In the rows from the start down through the line containing "coord(1013,462)", swap "checkbox" for "tick box" and write those lines out again with everything else unchanged.

Rows from a dataset

====

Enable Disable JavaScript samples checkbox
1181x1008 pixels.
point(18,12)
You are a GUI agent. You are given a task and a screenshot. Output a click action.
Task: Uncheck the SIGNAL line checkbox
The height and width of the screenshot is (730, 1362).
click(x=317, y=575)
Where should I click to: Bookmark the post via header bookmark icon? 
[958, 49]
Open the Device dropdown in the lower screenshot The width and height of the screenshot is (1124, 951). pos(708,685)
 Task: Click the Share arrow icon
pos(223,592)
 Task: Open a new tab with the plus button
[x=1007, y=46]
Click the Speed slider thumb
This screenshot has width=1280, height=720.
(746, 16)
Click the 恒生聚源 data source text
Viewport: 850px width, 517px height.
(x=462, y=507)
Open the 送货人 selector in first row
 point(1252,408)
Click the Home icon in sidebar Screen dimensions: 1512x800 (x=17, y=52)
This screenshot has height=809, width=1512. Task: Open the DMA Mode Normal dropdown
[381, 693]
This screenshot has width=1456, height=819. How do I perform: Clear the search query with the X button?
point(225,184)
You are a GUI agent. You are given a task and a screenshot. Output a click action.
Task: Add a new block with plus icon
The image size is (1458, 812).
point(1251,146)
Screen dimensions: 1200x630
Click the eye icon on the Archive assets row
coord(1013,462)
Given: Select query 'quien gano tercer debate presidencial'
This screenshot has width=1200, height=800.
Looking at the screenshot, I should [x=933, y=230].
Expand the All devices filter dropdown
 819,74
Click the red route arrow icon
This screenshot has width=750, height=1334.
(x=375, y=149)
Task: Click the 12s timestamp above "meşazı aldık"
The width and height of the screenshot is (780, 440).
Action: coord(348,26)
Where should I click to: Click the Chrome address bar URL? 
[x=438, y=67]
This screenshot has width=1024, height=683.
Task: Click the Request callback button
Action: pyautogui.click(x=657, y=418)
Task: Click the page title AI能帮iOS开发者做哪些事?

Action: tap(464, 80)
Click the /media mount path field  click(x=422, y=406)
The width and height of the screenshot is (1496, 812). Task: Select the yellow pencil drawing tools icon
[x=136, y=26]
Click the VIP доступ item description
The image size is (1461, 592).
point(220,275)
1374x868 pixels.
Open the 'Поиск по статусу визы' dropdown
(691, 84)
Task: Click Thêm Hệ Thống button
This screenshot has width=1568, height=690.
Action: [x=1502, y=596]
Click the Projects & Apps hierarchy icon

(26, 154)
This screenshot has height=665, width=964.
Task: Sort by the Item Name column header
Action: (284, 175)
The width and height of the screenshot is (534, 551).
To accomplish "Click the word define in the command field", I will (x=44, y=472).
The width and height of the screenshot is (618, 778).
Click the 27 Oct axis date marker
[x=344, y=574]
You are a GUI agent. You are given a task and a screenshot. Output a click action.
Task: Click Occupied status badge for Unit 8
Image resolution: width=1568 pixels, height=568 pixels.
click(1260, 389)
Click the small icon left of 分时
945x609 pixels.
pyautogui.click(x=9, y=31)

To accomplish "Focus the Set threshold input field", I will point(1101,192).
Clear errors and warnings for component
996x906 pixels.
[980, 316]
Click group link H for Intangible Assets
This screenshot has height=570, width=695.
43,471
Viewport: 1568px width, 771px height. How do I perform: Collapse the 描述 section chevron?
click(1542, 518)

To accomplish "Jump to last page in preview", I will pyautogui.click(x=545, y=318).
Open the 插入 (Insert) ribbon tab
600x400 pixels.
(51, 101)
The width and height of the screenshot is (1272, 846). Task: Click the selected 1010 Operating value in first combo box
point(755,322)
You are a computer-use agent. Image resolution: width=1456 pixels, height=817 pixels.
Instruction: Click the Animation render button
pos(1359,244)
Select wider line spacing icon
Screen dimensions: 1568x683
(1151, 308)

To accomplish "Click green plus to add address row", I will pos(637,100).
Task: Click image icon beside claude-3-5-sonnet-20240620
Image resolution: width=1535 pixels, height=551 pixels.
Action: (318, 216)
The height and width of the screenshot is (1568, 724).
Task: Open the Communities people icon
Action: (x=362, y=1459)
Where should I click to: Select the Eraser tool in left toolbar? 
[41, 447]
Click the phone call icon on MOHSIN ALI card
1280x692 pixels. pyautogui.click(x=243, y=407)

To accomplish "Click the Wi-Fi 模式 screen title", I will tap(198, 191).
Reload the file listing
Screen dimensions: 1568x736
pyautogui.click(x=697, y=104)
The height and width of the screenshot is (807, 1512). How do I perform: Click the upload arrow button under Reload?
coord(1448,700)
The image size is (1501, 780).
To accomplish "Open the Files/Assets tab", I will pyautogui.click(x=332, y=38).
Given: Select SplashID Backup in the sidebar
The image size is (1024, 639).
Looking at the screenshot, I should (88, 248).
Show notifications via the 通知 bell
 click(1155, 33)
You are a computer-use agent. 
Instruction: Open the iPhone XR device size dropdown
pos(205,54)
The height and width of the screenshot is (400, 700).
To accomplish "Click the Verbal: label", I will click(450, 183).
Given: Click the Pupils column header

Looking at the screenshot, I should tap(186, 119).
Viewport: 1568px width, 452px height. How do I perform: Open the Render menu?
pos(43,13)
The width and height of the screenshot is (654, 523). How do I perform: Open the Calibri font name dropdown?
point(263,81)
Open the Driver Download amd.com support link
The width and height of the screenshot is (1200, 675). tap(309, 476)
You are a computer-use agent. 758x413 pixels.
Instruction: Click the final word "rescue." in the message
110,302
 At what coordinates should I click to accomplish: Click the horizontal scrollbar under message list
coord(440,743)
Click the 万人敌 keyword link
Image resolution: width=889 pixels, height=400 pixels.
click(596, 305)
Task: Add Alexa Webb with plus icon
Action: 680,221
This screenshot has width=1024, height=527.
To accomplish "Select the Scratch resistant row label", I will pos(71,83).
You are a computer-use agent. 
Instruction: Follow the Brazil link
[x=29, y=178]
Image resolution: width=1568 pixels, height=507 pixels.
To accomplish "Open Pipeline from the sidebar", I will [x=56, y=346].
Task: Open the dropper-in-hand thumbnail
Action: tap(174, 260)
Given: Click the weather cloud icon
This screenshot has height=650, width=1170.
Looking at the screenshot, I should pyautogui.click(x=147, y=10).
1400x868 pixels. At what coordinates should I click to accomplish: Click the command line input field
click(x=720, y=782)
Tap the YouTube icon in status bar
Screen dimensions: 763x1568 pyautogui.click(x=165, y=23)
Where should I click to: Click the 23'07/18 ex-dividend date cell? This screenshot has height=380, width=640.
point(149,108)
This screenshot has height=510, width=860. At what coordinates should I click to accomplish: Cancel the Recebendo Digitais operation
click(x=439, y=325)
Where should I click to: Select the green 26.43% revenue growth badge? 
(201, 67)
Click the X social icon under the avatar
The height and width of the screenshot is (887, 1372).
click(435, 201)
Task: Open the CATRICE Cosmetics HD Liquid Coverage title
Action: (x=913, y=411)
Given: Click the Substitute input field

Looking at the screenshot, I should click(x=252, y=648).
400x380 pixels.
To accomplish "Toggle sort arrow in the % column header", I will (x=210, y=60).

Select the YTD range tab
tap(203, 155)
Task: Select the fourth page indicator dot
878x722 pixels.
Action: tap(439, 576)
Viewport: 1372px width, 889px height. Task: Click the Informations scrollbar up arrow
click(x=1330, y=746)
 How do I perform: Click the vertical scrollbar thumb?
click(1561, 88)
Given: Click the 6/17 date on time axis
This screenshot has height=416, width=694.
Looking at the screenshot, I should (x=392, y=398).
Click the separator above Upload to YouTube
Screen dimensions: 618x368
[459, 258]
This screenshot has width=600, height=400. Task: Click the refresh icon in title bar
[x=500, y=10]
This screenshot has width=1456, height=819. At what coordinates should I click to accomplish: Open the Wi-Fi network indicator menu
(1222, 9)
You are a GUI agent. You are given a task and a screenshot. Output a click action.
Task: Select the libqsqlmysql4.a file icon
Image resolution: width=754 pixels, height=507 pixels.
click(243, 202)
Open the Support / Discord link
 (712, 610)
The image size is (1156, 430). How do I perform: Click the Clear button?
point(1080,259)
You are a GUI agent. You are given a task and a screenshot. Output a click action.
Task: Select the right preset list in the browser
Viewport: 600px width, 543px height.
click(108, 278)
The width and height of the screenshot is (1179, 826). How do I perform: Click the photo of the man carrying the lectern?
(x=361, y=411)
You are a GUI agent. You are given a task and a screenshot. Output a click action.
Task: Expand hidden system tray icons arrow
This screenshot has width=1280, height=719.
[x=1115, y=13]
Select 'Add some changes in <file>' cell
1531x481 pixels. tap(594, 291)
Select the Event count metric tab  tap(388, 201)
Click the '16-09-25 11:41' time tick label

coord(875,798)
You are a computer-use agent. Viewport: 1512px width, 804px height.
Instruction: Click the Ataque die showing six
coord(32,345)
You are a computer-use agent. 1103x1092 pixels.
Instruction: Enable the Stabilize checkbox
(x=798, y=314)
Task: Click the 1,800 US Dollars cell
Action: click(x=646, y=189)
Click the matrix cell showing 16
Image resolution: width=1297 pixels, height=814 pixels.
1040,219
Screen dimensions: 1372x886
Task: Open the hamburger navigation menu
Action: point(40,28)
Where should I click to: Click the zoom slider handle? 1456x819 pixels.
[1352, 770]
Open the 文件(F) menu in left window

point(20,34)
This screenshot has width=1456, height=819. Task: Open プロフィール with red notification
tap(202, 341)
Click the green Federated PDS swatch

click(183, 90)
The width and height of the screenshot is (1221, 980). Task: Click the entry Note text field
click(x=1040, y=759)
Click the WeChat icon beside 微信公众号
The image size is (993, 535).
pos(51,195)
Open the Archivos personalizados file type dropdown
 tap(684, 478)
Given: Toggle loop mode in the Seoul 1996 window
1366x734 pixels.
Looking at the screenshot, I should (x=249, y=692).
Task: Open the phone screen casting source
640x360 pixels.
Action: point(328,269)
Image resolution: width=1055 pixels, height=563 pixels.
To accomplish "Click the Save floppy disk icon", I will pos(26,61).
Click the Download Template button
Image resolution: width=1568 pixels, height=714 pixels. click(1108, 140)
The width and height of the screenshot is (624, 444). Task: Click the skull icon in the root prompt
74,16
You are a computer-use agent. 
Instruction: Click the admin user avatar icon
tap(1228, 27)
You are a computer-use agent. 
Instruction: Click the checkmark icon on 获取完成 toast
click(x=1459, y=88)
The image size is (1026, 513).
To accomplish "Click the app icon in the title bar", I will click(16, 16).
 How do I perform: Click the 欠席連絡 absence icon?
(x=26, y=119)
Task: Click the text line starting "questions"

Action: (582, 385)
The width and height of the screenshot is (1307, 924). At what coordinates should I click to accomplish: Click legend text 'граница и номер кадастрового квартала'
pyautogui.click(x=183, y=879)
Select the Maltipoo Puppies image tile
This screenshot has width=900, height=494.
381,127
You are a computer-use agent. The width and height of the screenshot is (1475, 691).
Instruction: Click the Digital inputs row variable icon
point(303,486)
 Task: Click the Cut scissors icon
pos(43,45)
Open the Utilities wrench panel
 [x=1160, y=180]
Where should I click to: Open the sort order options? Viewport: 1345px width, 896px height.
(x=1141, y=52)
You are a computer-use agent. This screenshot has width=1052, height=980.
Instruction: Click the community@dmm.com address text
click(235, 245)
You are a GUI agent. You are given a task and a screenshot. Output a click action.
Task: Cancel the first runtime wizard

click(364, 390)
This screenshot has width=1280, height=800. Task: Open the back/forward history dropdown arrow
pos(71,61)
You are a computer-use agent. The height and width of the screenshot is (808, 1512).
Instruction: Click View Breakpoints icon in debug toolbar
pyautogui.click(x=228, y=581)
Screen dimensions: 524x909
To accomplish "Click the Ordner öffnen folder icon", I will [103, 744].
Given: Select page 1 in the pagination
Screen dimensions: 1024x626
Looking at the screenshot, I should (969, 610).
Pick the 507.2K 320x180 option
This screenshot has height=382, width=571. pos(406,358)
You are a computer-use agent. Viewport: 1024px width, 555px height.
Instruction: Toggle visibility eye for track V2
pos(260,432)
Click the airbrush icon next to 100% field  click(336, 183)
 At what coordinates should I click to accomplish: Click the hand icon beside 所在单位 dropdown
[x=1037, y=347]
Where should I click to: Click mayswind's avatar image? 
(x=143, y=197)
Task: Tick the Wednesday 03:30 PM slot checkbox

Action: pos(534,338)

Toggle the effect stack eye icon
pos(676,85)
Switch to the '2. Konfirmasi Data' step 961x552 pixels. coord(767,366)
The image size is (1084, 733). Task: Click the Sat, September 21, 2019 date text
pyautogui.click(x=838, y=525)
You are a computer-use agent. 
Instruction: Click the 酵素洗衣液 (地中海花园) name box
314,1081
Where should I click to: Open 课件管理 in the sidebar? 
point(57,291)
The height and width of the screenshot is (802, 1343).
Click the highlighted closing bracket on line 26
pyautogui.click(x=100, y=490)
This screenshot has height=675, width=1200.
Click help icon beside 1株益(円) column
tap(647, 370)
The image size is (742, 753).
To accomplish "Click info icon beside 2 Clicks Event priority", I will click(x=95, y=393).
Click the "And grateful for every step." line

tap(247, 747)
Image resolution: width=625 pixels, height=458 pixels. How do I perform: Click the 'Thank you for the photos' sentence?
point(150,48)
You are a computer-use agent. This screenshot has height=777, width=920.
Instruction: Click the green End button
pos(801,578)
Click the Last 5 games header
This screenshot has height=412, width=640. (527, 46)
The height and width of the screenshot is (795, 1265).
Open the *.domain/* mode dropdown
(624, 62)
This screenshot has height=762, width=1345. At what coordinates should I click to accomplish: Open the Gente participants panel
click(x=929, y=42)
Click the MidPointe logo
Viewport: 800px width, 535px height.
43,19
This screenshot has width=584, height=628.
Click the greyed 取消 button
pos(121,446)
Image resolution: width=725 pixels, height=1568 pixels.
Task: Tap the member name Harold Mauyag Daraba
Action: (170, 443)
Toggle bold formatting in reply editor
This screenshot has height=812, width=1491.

====

Solved problem:
Enable Disable JavaScript samples tick box
1181x1008 pixels.
point(18,12)
You are a GUI agent. You are given a task and a screenshot. Output a click action.
Task: Uncheck the SIGNAL line tick box
The height and width of the screenshot is (730, 1362).
click(x=317, y=575)
Where should I click to: Bookmark the post via header bookmark icon? 
[958, 49]
Open the Device dropdown in the lower screenshot The width and height of the screenshot is (1124, 951). pos(708,685)
 Task: Click the Share arrow icon
pos(223,592)
 Task: Open a new tab with the plus button
[x=1007, y=46]
Click the Speed slider thumb
This screenshot has width=1280, height=720.
(746, 16)
Click the 恒生聚源 data source text
Viewport: 850px width, 517px height.
(x=462, y=507)
Open the 送货人 selector in first row
 point(1252,408)
Click the Home icon in sidebar Screen dimensions: 1512x800 (x=17, y=52)
This screenshot has height=809, width=1512. Task: Open the DMA Mode Normal dropdown
[381, 693]
This screenshot has width=1456, height=819. How do I perform: Clear the search query with the X button?
point(225,184)
You are a GUI agent. You are given a task and a screenshot. Output a click action.
Task: Add a new block with plus icon
The image size is (1458, 812).
point(1251,146)
Screen dimensions: 1200x630
Click the eye icon on the Archive assets row
coord(1013,462)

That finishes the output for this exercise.